Changing stroke rehab and research worldwide now.Time is Brain! trillions and trillions of neurons that DIE each day because there are NO effective hyperacute therapies besides tPA(only 12% effective). I have 523 posts on hyperacute therapy, enough for researchers to spend decades proving them out. These are my personal ideas and blog on stroke rehabilitation and stroke research. Do not attempt any of these without checking with your medical provider. Unless you join me in agitating, when you need these therapies they won't be there.

What this blog is for:

My blog is not to help survivors recover, it is to have the 10 million yearly stroke survivors light fires underneath their doctors, stroke hospitals and stroke researchers to get stroke solved. 100% recovery. The stroke medical world is completely failing at that goal, they don't even have it as a goal. Shortly after getting out of the hospital and getting NO information on the process or protocols of stroke rehabilitation and recovery I started searching on the internet and found that no other survivor received useful information. This is an attempt to cover all stroke rehabilitation information that should be readily available to survivors so they can talk with informed knowledge to their medical staff. It lays out what needs to be done to get stroke survivors closer to 100% recovery. It's quite disgusting that this information is not available from every stroke association and doctors group.

Friday, February 14, 2020

AHA aims to increase healthy life expectancy by 2030

I see NOTHING in here that even remotely suggests they will return stroke survivors to a healthy life by getting them 100% recovered. So you as a stroke survivor will continue to be screwed along with your children and grandchildren. Aren't you glad they are so fucking worthless?

AHA aims to increase healthy life expectancy by 2030

 As the number of deaths from CVD and stroke continues to decline, albeit at a slower rate than before, the American Heart Association is striving to increase healthy life expectancy both in the United States and globally, according to a presidential advisory, a statistical update and a policy statement prepared by the organization and published in Circulation.
“We know people are living longer thanks in part to nearly a century of dedicated efforts from volunteers, staff and many invaluable supporters joining the American Heart Association in our fight [against] heart disease and stroke, leading to improvements in disease control and prevention, advancements in medical treatments and improved lifestyle behaviors,” AHA President Robert A. Harrington, MD, FAHA, interventional cardiologist, Arthur L. Bloomfield Professor of Medicine and chairman of the department of medicine at Stanford University, said in a press release. “Unfortunately, not all those years are healthy ones, as the effects of chronic illnesses are increasingly impacting the quality of life of people at a much younger age than in the past.”
Heart disease, stroke statistics
The age-adjusted prevalence of all types of CVD was 10.6%, according to the paper.
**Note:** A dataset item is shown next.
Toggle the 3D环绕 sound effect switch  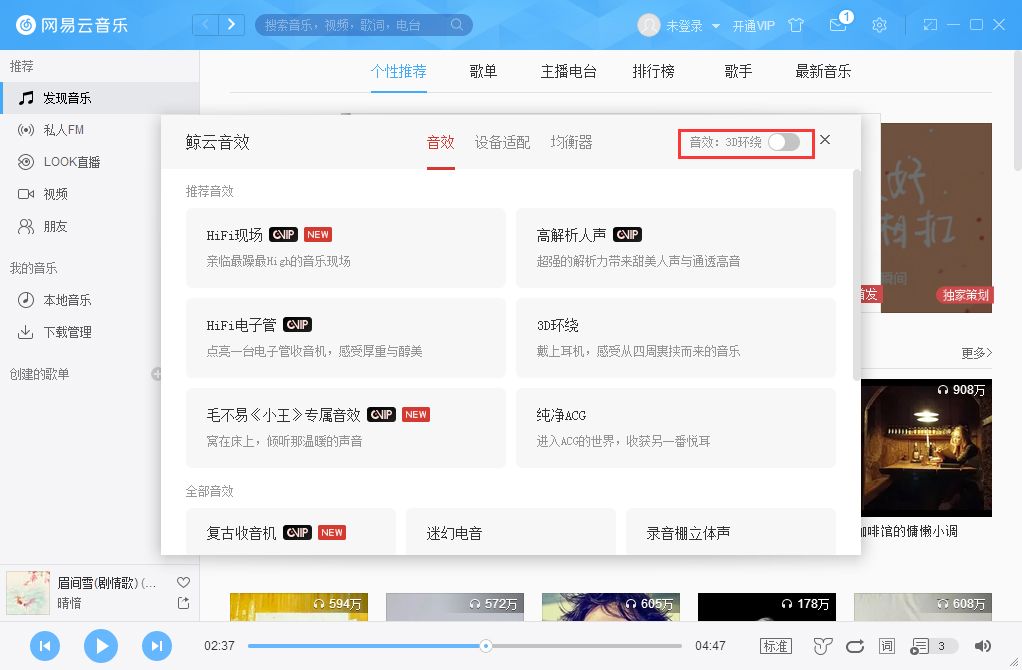click(x=785, y=143)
Men had higher age-adjusted prevalence of the following conditions compared with women:
  • CAD (7.2% vs. 4.2%);
  • heart disease (11.8% vs. 9.5%);
  • stroke (3.3% vs. 2.5%); and
  • hypertension (26% vs. 23.1%).
CVD-related death accounted for approximately 17.8 million deaths globally (95% CI, 17.5-18), which increased by 21.1% from 2007 (95% CI, 19.7-22.6), Salim S. Virani, MD, PhD, FAHA, professor of medicine and director of the cardiovascular disease fellowship program at Baylor College of Medicine in Houston, staff cardiologist at Michael E. DeBakey Veterans Affairs Medical Center in Houston and chair of the writing group for the statistical update, and colleagues wrote. In contrast, the age-adjusted death per 100,000 population was 233.1 (95% CI, 229.7-236.4), which decreased by 10.3% from 2007 (95% CI, 11.4 to 9.3).
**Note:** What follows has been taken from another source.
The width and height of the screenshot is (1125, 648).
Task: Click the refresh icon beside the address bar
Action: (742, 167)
The American Heart Association is striving to increase healthy life expectancy both in the United States and globally, according to a presidential advisory, a statistical update and a policy statement prepared by the organization and published in Circulation.
Source: Adobe Stock
The mean global lifetime risk for stroke increased from 1990 to 2016 (22.8% to 24.9%; relative increase = 8.9%; 95% CI, 6.2-11.5) after adjusting for the competing risk for death by causes other than stroke. The age-adjusted rate for stroke death decreased by 13.6%, although the number of stroke deaths increased by 7.7% from 2007 to 2017.
National Health and Nutrition Examination Survey data from 2015 to 2016 determined that the overall prevalence of obesity in young patients was 18.5%. Obesity was also prevalent in 38.3% of adults, according to 2013 to 2016 NHANES data.